[Text segment]:
══════════════════════════════

Studio album by Boney M.
- Released: 23 November 1981
- Recorded: 1978, 1981
- Length: 44:11
- Labels: Hansa (FRG); Atlantic (UK);
- Producer: Frank Farian

Boney M. chronology
| Boonoonoonoos (1981) | Christmas Album (1981) | Ten Thousand Lightyears (1984) |

Singles from Christmas Album
- "Little Drummer Boy" Released: 1981; "Zion's Daughter" Released: November 1982;

= Christmas Album (Boney M. album) =

Christmas Album is the sixth studio album by Boney M. It was recorded in the summer of 1981 and released on 23 November 1981. In certain territories the album was given the alternate title Christmas with Boney M.

The album includes the million-selling 1978 Christmas number one "Mary's Boy Child/Oh My Lord" and it yielded two further single releases, "Little Drummer Boy" in 1981, which became a Top 20 hit in Germany. A second single released for Christmas 1982, "Zion's Daughter" (with new member Reggie Tsiboe pictured on the cover), peaked at 41 in the German charts.

Professional ratings
Review scores
| Source | Rating |
| AllMusic | Star |

==Track listing==
Side A
1. "Little Drummer Boy" (Katherine K. Davis, Henry Onorati, Harry Simeone) – 4:21
2. "White Christmas" (Irving Berlin) – 4:19
3. "Feliz Navidad" (José Feliciano) – 3:07
4. "Jingle Bells" (James Lord Pierpont, Frank Farian) – 2:53
5. "Winter Fairy-Tale" (Instrumental) (Harald Baierl) – 2:58
6. "Mary's Boy Child - Oh My Lord" (Jester Hairston, Hela Lorin, Frank Farian, Fred Jay) – 5:10
  - Edited version

Side B
1. Christmas Medley: "Silent Night, Holy Night (Stille Nacht, Heilige Nacht)"/ "Snow Falls Over the Ground (Leise Rieselt Der Schnee)" / "Hear Ye the Message" (Franz Xaver Gruber, Joseph Mohr, Eduard Ebel, Frank Farian, Fred Jay) – 6:20
  - The 2nd verse of "Silent Night" is sung in German on the German LP release but in English on the UK release. The full-length medley contained "Sweet Bells ("Süßer die Glocken nie klingen")" which wasn't released until 1986 when the medley was remixed and overdubbed with the first two verses of "Silent Night" sung in German while the third verse was sung in English.
2. "Petit Papa Noël" (Martinet, Vincy) – 1:41
3. "Zion's Daughter (Tochter Zion)" (Traditional, George Frideric Handel, Frank Farian, Fred Jay, Helmut Rulofs) – 3:51
4. "When a Child Is Born" (Fred Jay, Zacar) – 3:20
5. "Darkness Is Falling" (Fred Jay, Helmut Rulofs) – 3:02
6. "I'll Be Home for Christmas" (Catherine Courage, Frank Farian, Helmut Rulofs) – 3:44

==Personnel==
===Musicians===
- Michael Drexler – lead vocals (track A1)
- Liz Mitchell – lead vocals (tracks A1–A4, A6, B1–B5)
- Marcia Barrett – backing vocals (tracks A3, A4 & A6)

══════════════════════════════

[Information shown]:

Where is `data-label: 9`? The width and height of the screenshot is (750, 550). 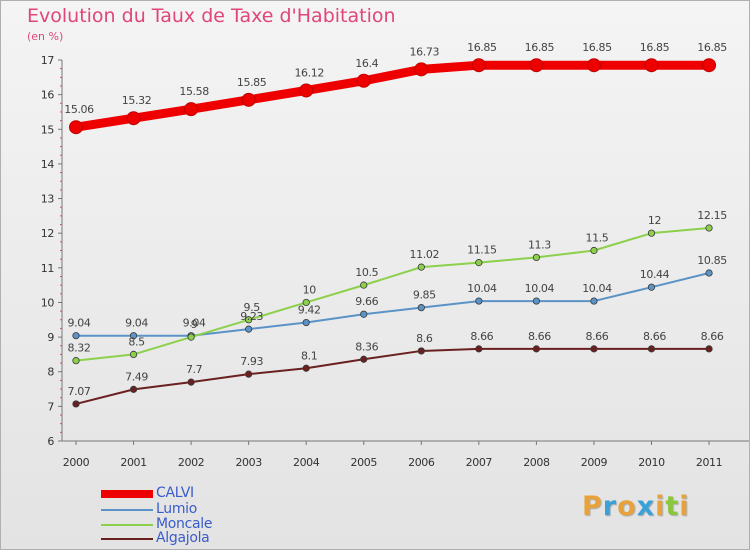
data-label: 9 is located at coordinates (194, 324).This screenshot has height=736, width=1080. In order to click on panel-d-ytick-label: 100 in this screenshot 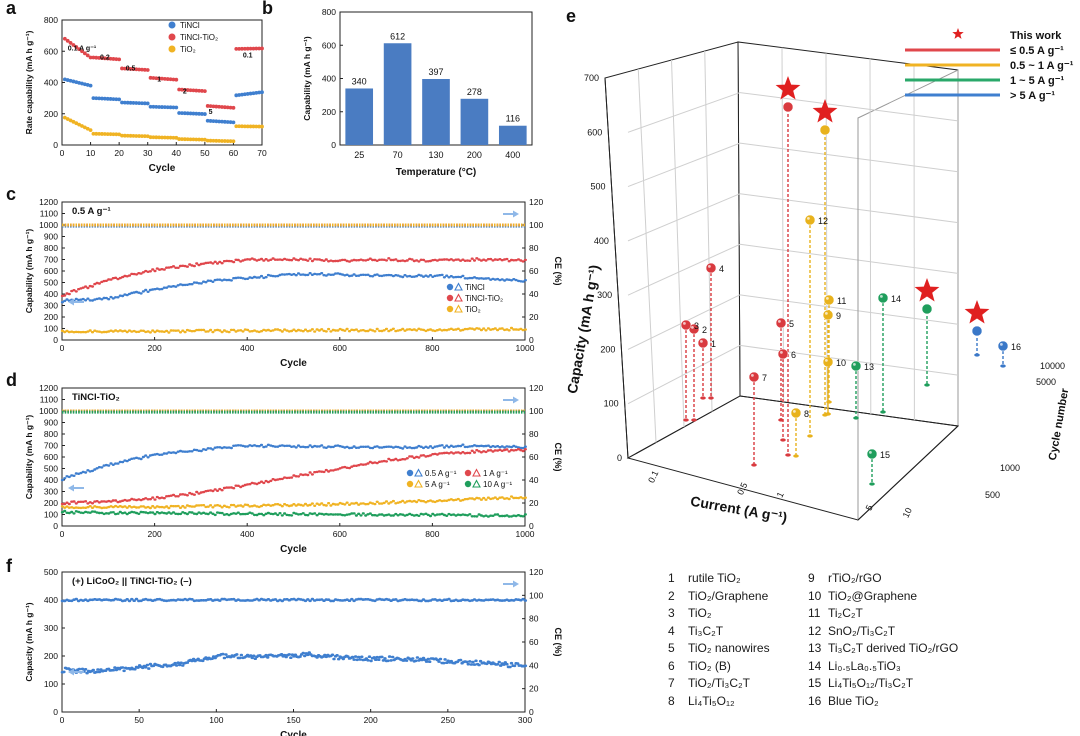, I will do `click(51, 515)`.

══════════════════════════════

[Requirement 1]:
In the Christmas Album article, what position did "Zion's Daughter" reach on the German charts?
[Requirement 2]:
Reproduce the stretch of the Christmas Album article from "Christmas Album is" through "the German charts.".
[Requirement 3]:
Condense the paragraph of the Christmas Album article that begins "The album includes the million-selling" into a short list that keeps its main facts.

[Problem solution 1]:
It peaked at number 41.

[Problem solution 2]:
Christmas Album is the sixth studio album by Boney M. It was recorded in the summer of 1981 and released on 23 November 1981. In certain territories the album was given the alternate title Christmas with Boney M.

The album includes the million-selling 1978 Christmas number one "Mary's Boy Child/Oh My Lord" and it yielded two further single releases, "Little Drummer Boy" in 1981, which became a Top 20 hit in Germany. A second single released for Christmas 1982, "Zion's Daughter" (with new member Reggie Tsiboe pictured on the cover), peaked at 41 in the German charts.

[Problem solution 3]:
- Includes "Mary's Boy Child/Oh My Lord," the million-selling 1978 Christmas number one
- "Little Drummer Boy" (1981): a Top 20 hit in Germany
- "Zion's Daughter" (Christmas 1982): peaked at 41 in the German charts; new member Reggie Tsiboe appeared on its cover